WHAT TO PRODUCE
Below is a listing. Quote from it, exactly, the lines from the one containing "Identify the click" down to the one containing "Shipping Policy (151, 2388)", both ends included, and nothing else.

INFORMATION SUPPLIED
-- Opening Marker --

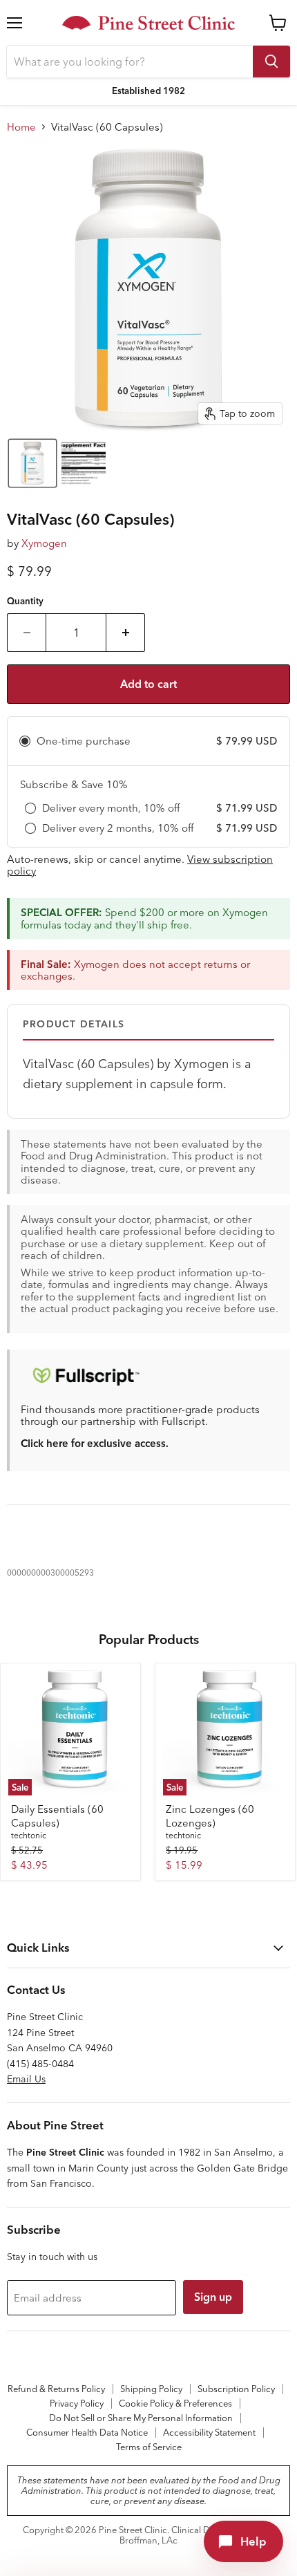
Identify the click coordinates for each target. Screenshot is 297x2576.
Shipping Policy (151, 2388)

-- Closing Marker --
-- Opening Marker --

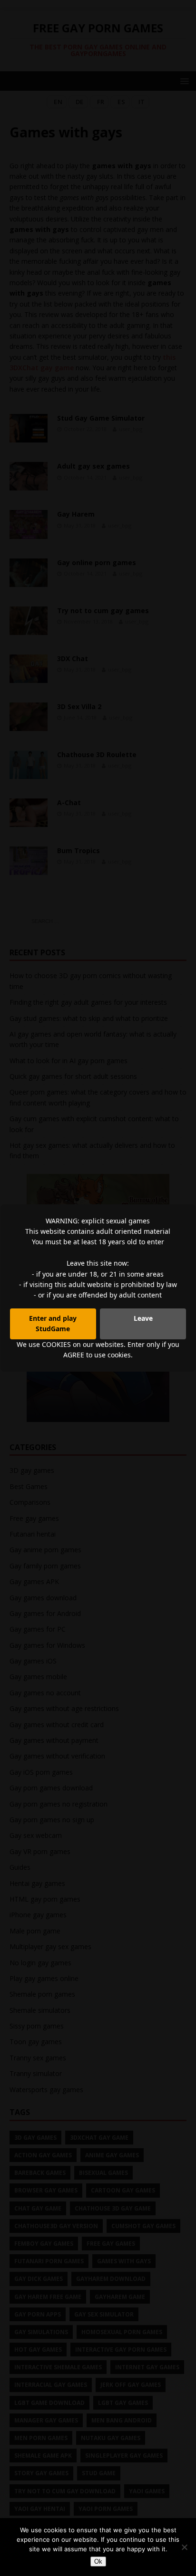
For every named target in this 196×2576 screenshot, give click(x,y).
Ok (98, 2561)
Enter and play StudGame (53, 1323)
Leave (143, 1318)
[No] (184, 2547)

-- Closing Marker --
-- Opening Marker --

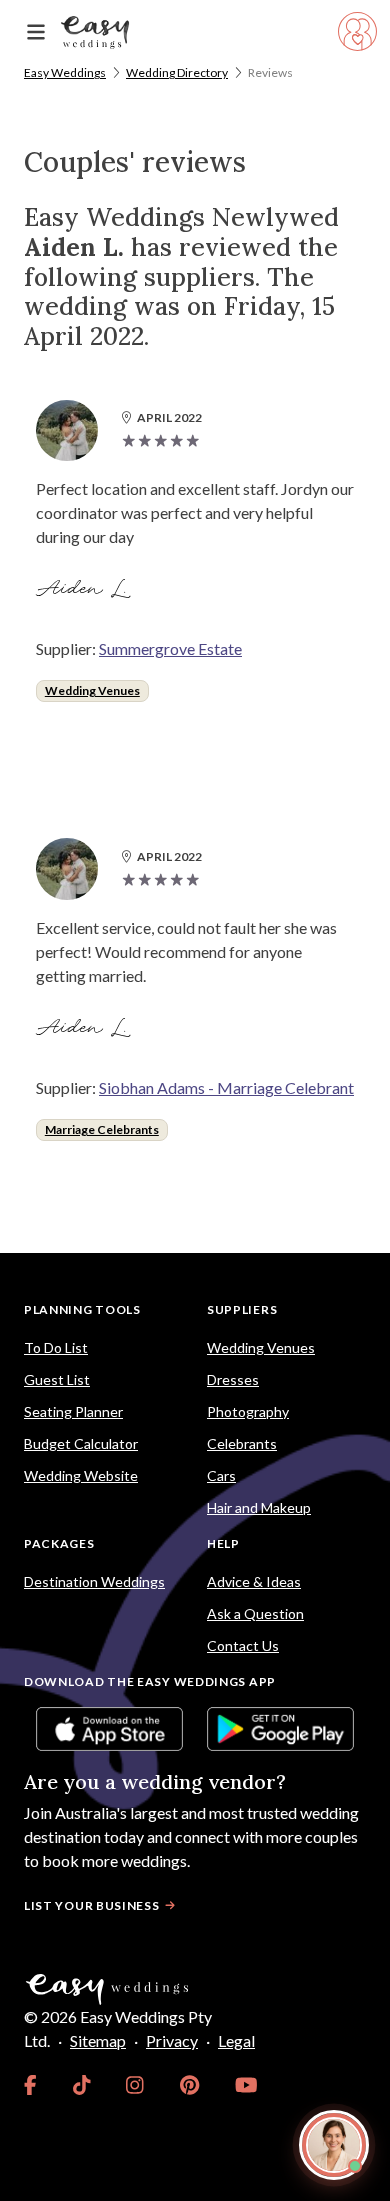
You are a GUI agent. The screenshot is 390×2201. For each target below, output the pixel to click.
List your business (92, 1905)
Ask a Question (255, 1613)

-- Closing Marker --

ANSWER SPACE
Identify the click coordinates for each target. Screenshot is 297x2576.
Shipping Policy (151, 2388)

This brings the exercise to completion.